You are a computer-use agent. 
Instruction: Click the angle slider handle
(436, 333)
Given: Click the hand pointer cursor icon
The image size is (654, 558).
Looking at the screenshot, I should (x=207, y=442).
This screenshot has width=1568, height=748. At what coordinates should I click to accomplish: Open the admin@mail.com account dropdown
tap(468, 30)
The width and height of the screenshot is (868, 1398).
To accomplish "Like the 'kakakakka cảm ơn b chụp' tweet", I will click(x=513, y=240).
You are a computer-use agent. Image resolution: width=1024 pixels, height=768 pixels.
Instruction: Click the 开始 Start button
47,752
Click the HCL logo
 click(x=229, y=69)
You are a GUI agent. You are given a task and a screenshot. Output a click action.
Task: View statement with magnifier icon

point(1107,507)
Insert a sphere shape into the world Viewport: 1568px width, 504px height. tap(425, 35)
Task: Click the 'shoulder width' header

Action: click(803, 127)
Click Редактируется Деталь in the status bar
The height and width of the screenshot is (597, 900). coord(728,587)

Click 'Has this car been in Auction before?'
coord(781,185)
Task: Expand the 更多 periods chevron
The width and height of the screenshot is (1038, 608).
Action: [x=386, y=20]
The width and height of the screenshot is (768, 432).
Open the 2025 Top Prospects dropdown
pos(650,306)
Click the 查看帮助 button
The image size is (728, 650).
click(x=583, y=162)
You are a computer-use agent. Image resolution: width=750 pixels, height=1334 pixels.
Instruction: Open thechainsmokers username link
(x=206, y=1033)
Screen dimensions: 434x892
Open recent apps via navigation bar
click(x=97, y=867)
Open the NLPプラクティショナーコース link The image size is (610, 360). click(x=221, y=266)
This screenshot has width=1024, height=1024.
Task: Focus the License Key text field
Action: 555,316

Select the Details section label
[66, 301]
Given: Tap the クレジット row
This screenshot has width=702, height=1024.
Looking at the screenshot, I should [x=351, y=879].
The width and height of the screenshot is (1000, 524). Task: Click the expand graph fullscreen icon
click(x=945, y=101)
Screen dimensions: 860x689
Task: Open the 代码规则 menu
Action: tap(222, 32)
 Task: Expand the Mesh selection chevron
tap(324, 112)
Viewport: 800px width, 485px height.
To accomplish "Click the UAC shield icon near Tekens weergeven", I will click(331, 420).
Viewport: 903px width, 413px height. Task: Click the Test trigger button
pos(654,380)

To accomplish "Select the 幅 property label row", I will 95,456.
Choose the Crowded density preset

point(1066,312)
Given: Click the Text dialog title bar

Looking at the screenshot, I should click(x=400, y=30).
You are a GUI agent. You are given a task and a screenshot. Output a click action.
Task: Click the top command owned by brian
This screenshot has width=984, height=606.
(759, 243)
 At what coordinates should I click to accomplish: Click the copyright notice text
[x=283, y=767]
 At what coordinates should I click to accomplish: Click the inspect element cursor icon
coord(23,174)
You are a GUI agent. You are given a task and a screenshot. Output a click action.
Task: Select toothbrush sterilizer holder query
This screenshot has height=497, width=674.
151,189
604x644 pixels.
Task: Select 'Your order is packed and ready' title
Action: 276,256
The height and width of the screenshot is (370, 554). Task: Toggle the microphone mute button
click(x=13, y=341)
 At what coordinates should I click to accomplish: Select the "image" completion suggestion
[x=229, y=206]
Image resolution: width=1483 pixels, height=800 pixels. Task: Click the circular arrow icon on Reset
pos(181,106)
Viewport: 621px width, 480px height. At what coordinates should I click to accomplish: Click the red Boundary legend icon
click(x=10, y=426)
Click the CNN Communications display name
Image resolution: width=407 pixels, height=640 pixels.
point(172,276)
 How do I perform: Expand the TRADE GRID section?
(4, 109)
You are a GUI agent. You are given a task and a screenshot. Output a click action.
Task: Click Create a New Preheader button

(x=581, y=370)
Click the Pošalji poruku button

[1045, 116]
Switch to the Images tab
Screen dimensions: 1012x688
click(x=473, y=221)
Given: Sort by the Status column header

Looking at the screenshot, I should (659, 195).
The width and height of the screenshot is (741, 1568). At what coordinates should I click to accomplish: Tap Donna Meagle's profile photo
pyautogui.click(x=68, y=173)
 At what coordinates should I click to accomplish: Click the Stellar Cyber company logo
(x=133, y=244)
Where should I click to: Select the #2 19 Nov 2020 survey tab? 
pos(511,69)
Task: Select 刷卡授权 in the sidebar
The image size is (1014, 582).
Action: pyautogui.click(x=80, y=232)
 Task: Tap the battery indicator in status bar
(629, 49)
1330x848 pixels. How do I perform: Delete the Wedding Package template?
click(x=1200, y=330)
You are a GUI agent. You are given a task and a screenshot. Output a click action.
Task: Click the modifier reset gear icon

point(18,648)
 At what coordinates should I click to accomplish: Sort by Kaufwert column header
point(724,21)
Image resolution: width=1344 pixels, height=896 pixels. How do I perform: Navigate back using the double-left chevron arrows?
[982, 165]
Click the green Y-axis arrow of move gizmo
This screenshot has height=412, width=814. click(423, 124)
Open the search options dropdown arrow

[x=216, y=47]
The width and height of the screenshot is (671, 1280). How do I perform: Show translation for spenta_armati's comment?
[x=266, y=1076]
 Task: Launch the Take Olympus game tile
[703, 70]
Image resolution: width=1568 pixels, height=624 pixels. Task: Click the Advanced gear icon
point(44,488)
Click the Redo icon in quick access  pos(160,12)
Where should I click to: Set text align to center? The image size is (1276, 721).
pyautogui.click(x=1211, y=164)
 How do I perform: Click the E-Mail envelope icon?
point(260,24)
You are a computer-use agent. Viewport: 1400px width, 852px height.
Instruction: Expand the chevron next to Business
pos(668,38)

══════

## WORK REQUIRED
Copy out the records once more. Match them exactly.

## YOUR SOLUTION
You are a computer-use agent. 
Instruction: Click the angle slider handle
(436, 333)
Given: Click the hand pointer cursor icon
The image size is (654, 558).
Looking at the screenshot, I should (x=207, y=442).
This screenshot has width=1568, height=748. At what coordinates should I click to accomplish: Open the admin@mail.com account dropdown
tap(468, 30)
The width and height of the screenshot is (868, 1398).
To accomplish "Like the 'kakakakka cảm ơn b chụp' tweet", I will click(x=513, y=240).
You are a computer-use agent. Image resolution: width=1024 pixels, height=768 pixels.
Instruction: Click the 开始 Start button
47,752
Click the HCL logo
 click(x=229, y=69)
You are a GUI agent. You are given a task and a screenshot. Output a click action.
Task: View statement with magnifier icon

point(1107,507)
Insert a sphere shape into the world Viewport: 1568px width, 504px height. tap(425, 35)
Task: Click the 'shoulder width' header

Action: click(803, 127)
Click Редактируется Деталь in the status bar
The height and width of the screenshot is (597, 900). coord(728,587)

Click 'Has this car been in Auction before?'
coord(781,185)
Task: Expand the 更多 periods chevron
The width and height of the screenshot is (1038, 608).
Action: [x=386, y=20]
The width and height of the screenshot is (768, 432).
Open the 2025 Top Prospects dropdown
pos(650,306)
Click the 查看帮助 button
The image size is (728, 650).
click(x=583, y=162)
You are a computer-use agent. Image resolution: width=750 pixels, height=1334 pixels.
Instruction: Open thechainsmokers username link
(x=206, y=1033)
Screen dimensions: 434x892
Open recent apps via navigation bar
click(x=97, y=867)
Open the NLPプラクティショナーコース link The image size is (610, 360). click(x=221, y=266)
This screenshot has width=1024, height=1024.
Task: Focus the License Key text field
Action: 555,316

Select the Details section label
[66, 301]
Given: Tap the クレジット row
This screenshot has width=702, height=1024.
Looking at the screenshot, I should [x=351, y=879].
The width and height of the screenshot is (1000, 524). Task: Click the expand graph fullscreen icon
click(x=945, y=101)
Screen dimensions: 860x689
Task: Open the 代码规则 menu
Action: tap(222, 32)
 Task: Expand the Mesh selection chevron
tap(324, 112)
Viewport: 800px width, 485px height.
To accomplish "Click the UAC shield icon near Tekens weergeven", I will click(331, 420).
Viewport: 903px width, 413px height. Task: Click the Test trigger button
pos(654,380)

To accomplish "Select the 幅 property label row", I will 95,456.
Choose the Crowded density preset

point(1066,312)
Given: Click the Text dialog title bar

Looking at the screenshot, I should click(x=400, y=30).
You are a GUI agent. You are given a task and a screenshot. Output a click action.
Task: Click the top command owned by brian
This screenshot has width=984, height=606.
(759, 243)
 At what coordinates should I click to accomplish: Click the copyright notice text
[x=283, y=767]
 At what coordinates should I click to accomplish: Click the inspect element cursor icon
coord(23,174)
You are a GUI agent. You are given a task and a screenshot. Output a click action.
Task: Select toothbrush sterilizer holder query
This screenshot has height=497, width=674.
151,189
604x644 pixels.
Task: Select 'Your order is packed and ready' title
Action: 276,256
The height and width of the screenshot is (370, 554). Task: Toggle the microphone mute button
click(x=13, y=341)
 At what coordinates should I click to accomplish: Select the "image" completion suggestion
[x=229, y=206]
Image resolution: width=1483 pixels, height=800 pixels. Task: Click the circular arrow icon on Reset
pos(181,106)
Viewport: 621px width, 480px height. At what coordinates should I click to accomplish: Click the red Boundary legend icon
click(x=10, y=426)
Click the CNN Communications display name
Image resolution: width=407 pixels, height=640 pixels.
point(172,276)
 How do I perform: Expand the TRADE GRID section?
(4, 109)
You are a GUI agent. You are given a task and a screenshot. Output a click action.
Task: Click Create a New Preheader button

(x=581, y=370)
Click the Pošalji poruku button

[1045, 116]
Switch to the Images tab
Screen dimensions: 1012x688
click(x=473, y=221)
Given: Sort by the Status column header

Looking at the screenshot, I should (659, 195).
The width and height of the screenshot is (741, 1568). At what coordinates should I click to accomplish: Tap Donna Meagle's profile photo
pyautogui.click(x=68, y=173)
 At what coordinates should I click to accomplish: Click the Stellar Cyber company logo
(x=133, y=244)
Where should I click to: Select the #2 19 Nov 2020 survey tab? 
pos(511,69)
Task: Select 刷卡授权 in the sidebar
The image size is (1014, 582).
Action: pyautogui.click(x=80, y=232)
 Task: Tap the battery indicator in status bar
(629, 49)
1330x848 pixels. How do I perform: Delete the Wedding Package template?
click(x=1200, y=330)
You are a GUI agent. You are given a task and a screenshot. Output a click action.
Task: Click the modifier reset gear icon

point(18,648)
 At what coordinates should I click to accomplish: Sort by Kaufwert column header
point(724,21)
Image resolution: width=1344 pixels, height=896 pixels. How do I perform: Navigate back using the double-left chevron arrows?
[982, 165]
Click the green Y-axis arrow of move gizmo
This screenshot has height=412, width=814. click(423, 124)
Open the search options dropdown arrow

[x=216, y=47]
The width and height of the screenshot is (671, 1280). How do I perform: Show translation for spenta_armati's comment?
[x=266, y=1076]
 Task: Launch the Take Olympus game tile
[703, 70]
Image resolution: width=1568 pixels, height=624 pixels. Task: Click the Advanced gear icon
point(44,488)
Click the Redo icon in quick access  pos(160,12)
Where should I click to: Set text align to center? The image size is (1276, 721).
pyautogui.click(x=1211, y=164)
 How do I perform: Click the E-Mail envelope icon?
point(260,24)
You are a computer-use agent. Viewport: 1400px width, 852px height.
Instruction: Expand the chevron next to Business
pos(668,38)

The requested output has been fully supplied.